Archive for July, 2007

Hello Edgy, goodbye Feisty!

Tuesday, July 3rd, 2007

I had a rough experience upgrading Edgy to Feisy.

Hardware listing, for generations to come: Motherboard Abit IB9, including on-board IDE controller IT8211 with firmware 1.3.1.67 and no BIOS upgrade in the near future.

Nvidia 7700 with 256MB RAM on PCIe

Problems:

1. With IDE controller enabled in BIOS system hangs during startup. This is correct for the livecd as well.

2. XGL requires the flag “–use-copy” or it will show only the “white cube of death”. Performance is far from being optimal.

3. I was unable to use Xorg AIGLX, but only the generic NVIDIA interface.

4. With NVIDIA movement is slow and jittery. System is not stable, beryl tends to consume around 100% CPU, and the black-windows problem (which usually has to do with lack of video memory) is quite common.

I have downgraded to Edgy yesterday. Besides a (bug?) weird behavior with my existing software raid (the installer hung while trying to reconfigure the md device with a black box flashing fast in the left lower corner of the screen. I was able to use console but not to continue the install) which required me to backup everything and create the raid from console before the installer got to it, installation went as expected. The interesting thing is that I can say that my hardware works better, and I don’t think it has to do only with the kernel version.

I followed my past post about the post configuration required for Edgy, and it saved me some searches. However, there are several updated which I will show here:

1. Skype has a new version – 1.4 beta, which, for now, seems not to be affected by the “open sound device” hanging. This seems great. I have installed it from the dynamic package, which had dependencies. To satisfy dependencies, I used a tool I can recommend called getlibs. It installed Feisy packages on my system but it was quite OK.

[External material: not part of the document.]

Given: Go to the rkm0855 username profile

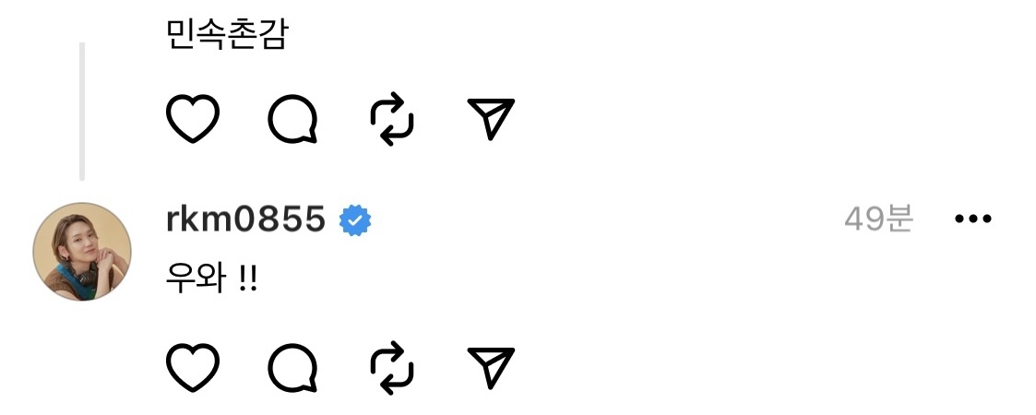Looking at the screenshot, I should pyautogui.click(x=244, y=220).
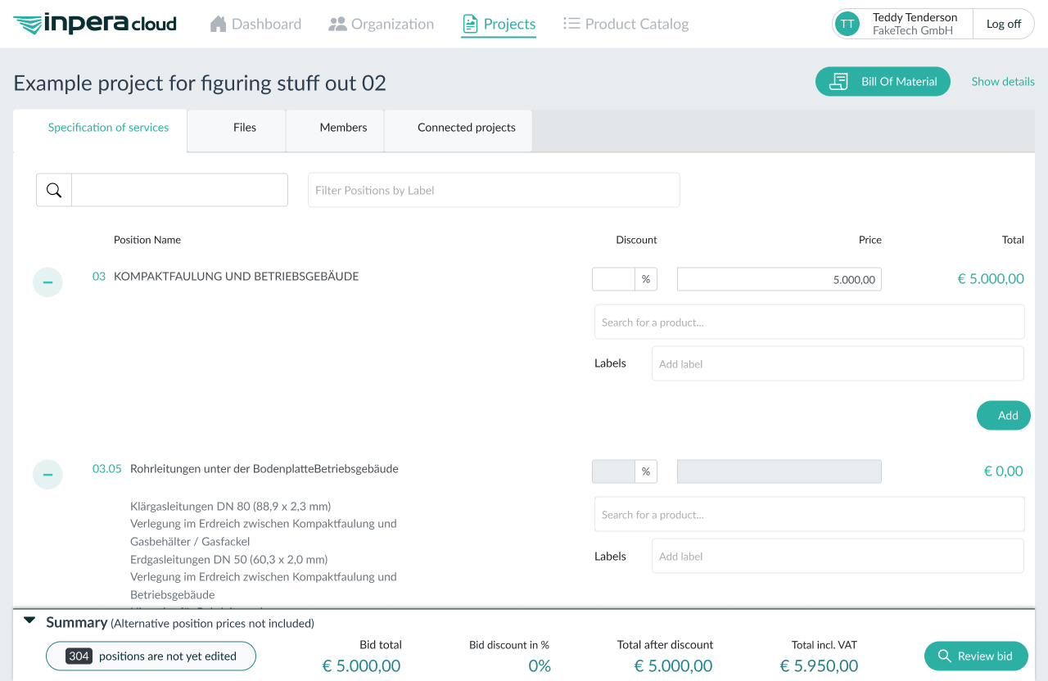
Task: Collapse position 03.05 Rohrleitungen unter der Bodenplatte
Action: (47, 474)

2. Mplayer requires using the multiverse repository. While I thought I have opened it, it appears I was required to state it in addition manually… Added the following line to my /etc/apt/sources.list:
deb http://us.archive.ubuntu.com/ubuntu/ edgy multiverse

3. Beryl packages for Edgy become quire rare nowadays. I had to dig some to find it. I have used the repository:
deb http://ubuntu.beryl-project.org edgy main
following beryl’s guide which was posted by me before, but this repository works one minute, and doesn’t on the next. When it does, though, it has what you need. I’m using the same NVidia driver as before, with XGL alright, and it’s working fast and stable. Can’t complain.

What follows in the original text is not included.